NoteOn(1,40,100) // "three"
NoteOn(1,40,100) // "four"
NoteOn(1,40,100) // "five"
NoteOff(1,40)
Which of the notes should the note-off end - "one" or "five" or one of the others? All of them? Is that self-evidently clear, and any musician would reasonably expect that behavior? Myself, I don't really know what should happen. If you want to have multiple instances of the same MIDI note, use different MIDI channels.
For example in Ableton Live, you can't even have a MIDI clip with simultaneous overlapping notes. The editor won't allow this, it will remove or cut one of the notes to make it clear and unambiguous what's happening. Every note has to have its own exclusive place in the pitch/time space. I guess this restriction is there because allowing overlapping notes would make the user interface unnecessarily complicated, and there's no actual sensible use-case for overlapping notes.
There can't be a single answer.
A traditional 1960s analog synth was monophonic : with only one oscillator, the second note must re-use it, therefore cutting the first note off - whether the second note had the same pitch or any other pitch.
Polyphonic music using these instruments used multi-tracking on analog tape recorders, one note at a time (most famously, Switched-On Bach).

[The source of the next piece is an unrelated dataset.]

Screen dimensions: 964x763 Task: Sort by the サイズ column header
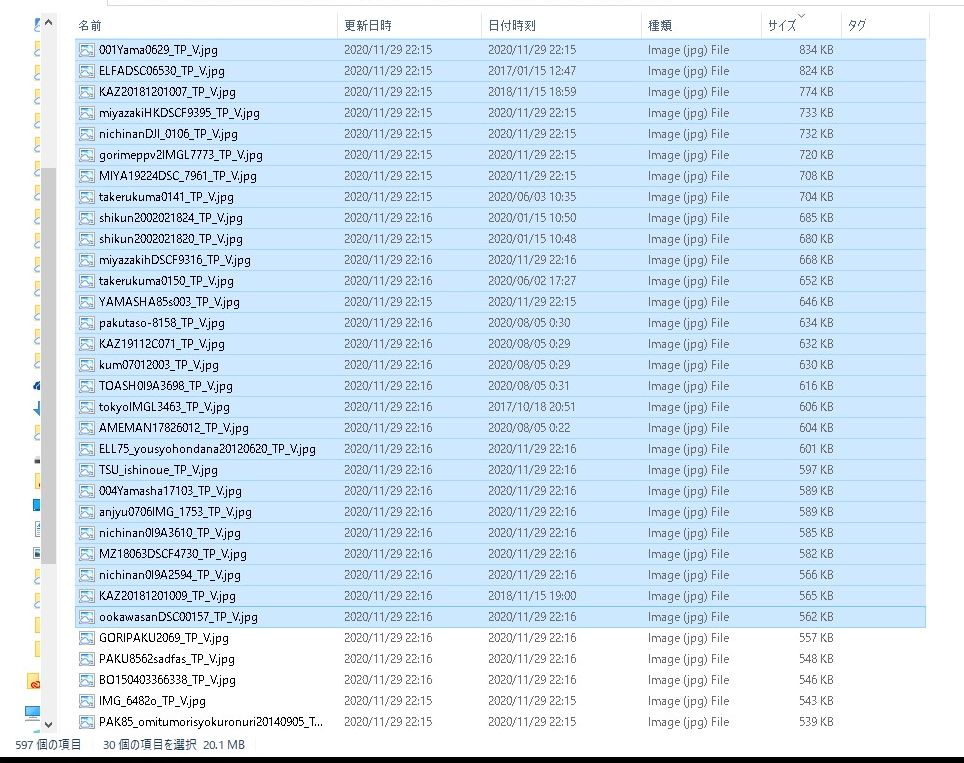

Now they pre-date MIDI interfaces, but only by maybe 15 years, and MIDI has been adapted to all sorts of things, bagpipes included. So this must be a valid interpretation of the sequence - at least, when played on a monophonic instrument.
So, should that be the only correct interpretation of the sequence? No, that would be far too restrictive on polyphonic synthesisers.
These can mimic the operation of acoustic keyboard instruments : one voice (string or pipe) per key, where repeating a note must cut off the first note as you observed.
Or they can have a pool of voices, which are successively allocated to notes, returning to the pool after the sustain. This could avoid the "implicit off" - unless the pool is exhausted by too many sustained notes at a time.
Despite my comment, this answer does agree with you that the 'implicit note off' is common!
The bottom line is that this is a question of instrument design - there isn't a clear standard or spec to follow as to what should happen when the same note is triggered twice without a note off in between. it is plausible that the synth could decide to assign another oscillator to the second note-on, or to finish the first note and then starting the second. I've also encountered synths that can do something halfway between, reusing the same oscillator but retriggering the envelope's attack phase from the point that the decay had reached, if that makes sense.
To be honest, it's this kind of fiddly detail that made me move away from MIDI as a way of doing electronic music. In particular, the whole 'note on' / 'note off' paradigm seems to be rather oriented around the way something like the piano works; even simulating something as commonplace as the guitar (with its separate 'note selection' and 'note triggering' mechanisms) is a bit awkward with MIDI.
This is not an answer to your why question, but I can't leave this unmentioned. The, perhaps obvious, workaround for this limitation of MIDI is to use the same voice on more than one channel. I vaguely remember having done that in the past just for this very reason. It's far from ideal, however, and sometimes not even possible, especially with synths. Let's hope MIDI 2.0 deals with this better.
By the way, your remark about playing the same note on the piano multiple times at once is not true when the sustain pedal is used. If the pedal is depressed, then the vibrating strings are not immediately damped as the key is released. So when the hammer strikes them again, it adds another impulse to the already existing vibration, effectively superposing them. You can test this yourself if you have a piano. Use the sustain pedal and hit a single key multiple times. You should hear the timbre change with each strike of the hammer. This is because the phase shift between the superposed tones varies, and that causes constructive/destructive interference in the harmonics, amplifying some, attenuating others. So you can totally play the same note on the piano at the same time as many times as you want (ignoring the exponential envelope decay and nonlinearity). When you release the pedal, all those NoteOns are then effectively NoteOffed.